Friday, March 2, 2012

Word puzzles, you and your brain

Word puzzles come in a variety of formats. You have your basic crossword, Find A Word, Scrabble, various letter arrangement games like Jumble or Boggle, Hangman, Charades, Fictionary, Anagram, Spelling Bee, Spoonerisms and many more. Then there is the Wheel of Fortune and Countdown.

There are people out there who can play all these games quite well, easily pulling on a large base of trivia and knowledge of the English language.

Then there is the average person who is good at several of them but not so good at the others, finding competition hard, their knowledge a little less than desired or their grasp of English good but not fantastic.

And finally there are those who struggle with all of these games, likely due to English being their second language, learning difficulties or reading and writing difficulties, a disregard for general trivia and any number of other factors that impede a person's ability to engage and puzzle out the answers.

Now here is what I'm interested in. Not what level you're at if you always perform about the same when playing these games. No, what I'm interested in is why you could be classed as a mix of two or three of these levels, depending on the game you are playing.

The brain is an organ but its function isn't simple and its growth and maturing isn't ever going to occur in the same way for multiple people. On a macroscopic level it generally all looks about the same, except for size or growth stage. On a microscopic level you will find the connections made between neurons will be as individual as fingerprints (or so the saying goes). This does not mean your neurons have free reign in connecting however they want, basic brain structure be damned. This means that when the sections of the brain mature the neurons within each section create connections according to the information an individual needs to be processed, what that person perceives, how the person goes about developing motor control, what excites/aggravates the person, the person's developing urges/impulses and desires, how the person learns to regulate the environment and their own functions, as well as the need to remember and learn particular things in order to survive/pass tests/function in society. 

So if everyone is an individual, their brain and their knowledge base different then everyone's ability to access the language, recognise and decode patterns, experiment with patterns, recall and respond, analyse, compete or fight, remain calm when stressed, liken two or more items together, draw parallels, predict or even see, move or speak will be different.

You may find that while you are exceptionally good at hangman that you can't see words in a Find A Word because it all looks like scribbles swimming before your eyes. This could be because of your vision being poor or it could be because your brain isn't wired to 'see' the patterns, 'seeing' the texture or colour or blocks instead. You can train your brain to some extent but if it can't be done then it can't be done. You have to live with what you are, whether you like it or not. Best to try and like it.

That's just one example but the same principle applies for other combinations.

Why I'm interested in this is because I could be labelled one of the ones who fall into different categories depending on the game being played. This isn't because I'm of low intelligence, dysfunctional, have a learning difficulty or anything else. I'd be classed your average ordinary to intelligent person who functions well, though with some social problems re figuring out what to say in general conversations as opposed to arguments or discussions (does this explain something to some of you?), in the world and has a good practical knowledge of a lot of different subjects, if not so good on general trivia such as sports and other topics I consider completely irrelevant to living my life.

For me, who can read, write, speak and learn without an excuse as to why I might fail, I find it quite frustrating that my mind will not always do what I intend it to or hope it will.
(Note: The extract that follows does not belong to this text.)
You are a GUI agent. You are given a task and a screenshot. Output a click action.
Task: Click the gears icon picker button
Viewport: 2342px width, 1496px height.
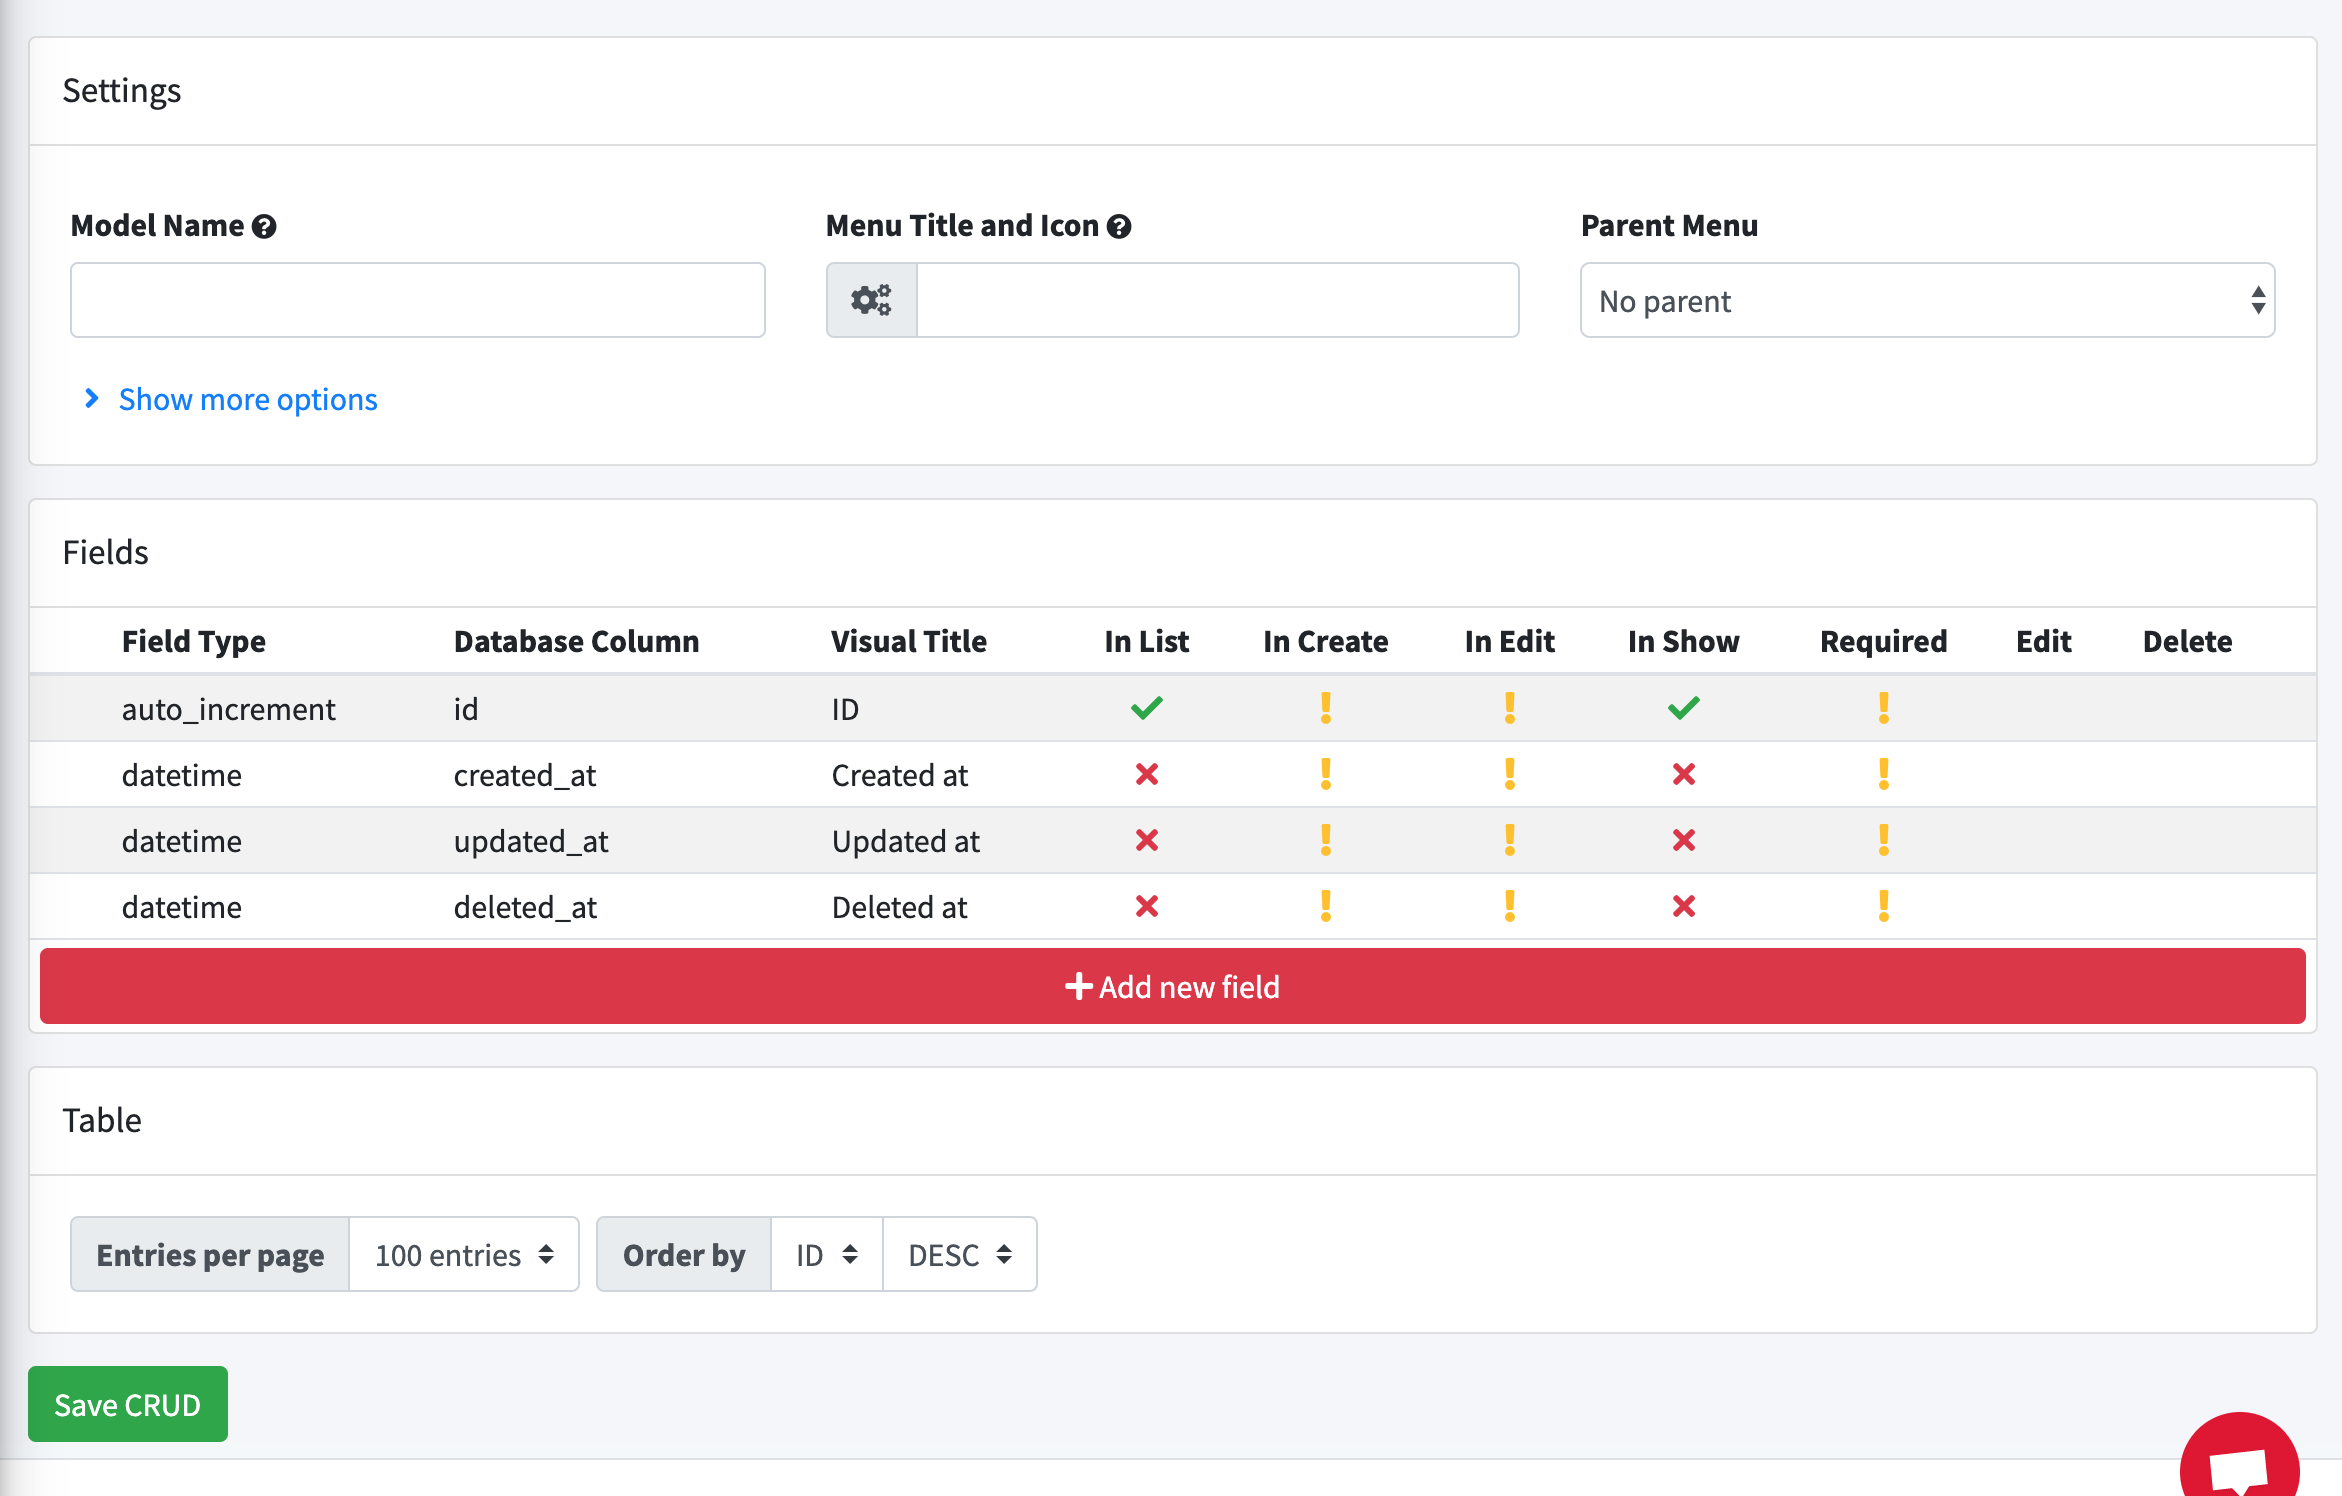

As a result, scrabble is daunting with live players but okay with computers, hangman has to be played with a person and always goes over well, I'm fantastic at Find A Word but my brain often stalls when searching for answers to crosswords (especially when I know I know the bleeding answer and it is just there but I can't spit it out) only to find the answer logged in my memory a day later, all trivia games are a waste of time unless they include a random challenge topic which I will find easy while the rest of the questions sound like random words stuck together. I can play Boggle but when the letters are written I suddenly struggle. Explain that one for me! Totally irrational.

And here I am stringing sentences using formulas drawn from repeated patterns I read over and over rather than by having someone sit me down and plug grammar into my brain. Spelling, yes. I had plenty of spelling lessons, just not any on grammar past “This is a full stop” and “This is a comma”.

But totally irrational isn't far from what the brain is at times. Well, the conscious part anyway. Well, the unconscious too. Yes, the brain can be just plain ridiculous at times. At least it isn't all the time.

Conclusion: We each learn, adopt, adapt and function in our own ways, saying that is what makes us individual. We accept that we each have our own skills and failings, some obvious and some not. We work hard to accept others as we are pack animals by nature and the need to belong to a group is strong. To belong we accept many things we otherwise might not. Please apply this acceptance of individuality to your own and others' ability to perform not just in such things as word games but also in everything. Try not to go calling people or yourself an idiot for not being able to do something no matter how hard you try. I bet you're good at something else instead.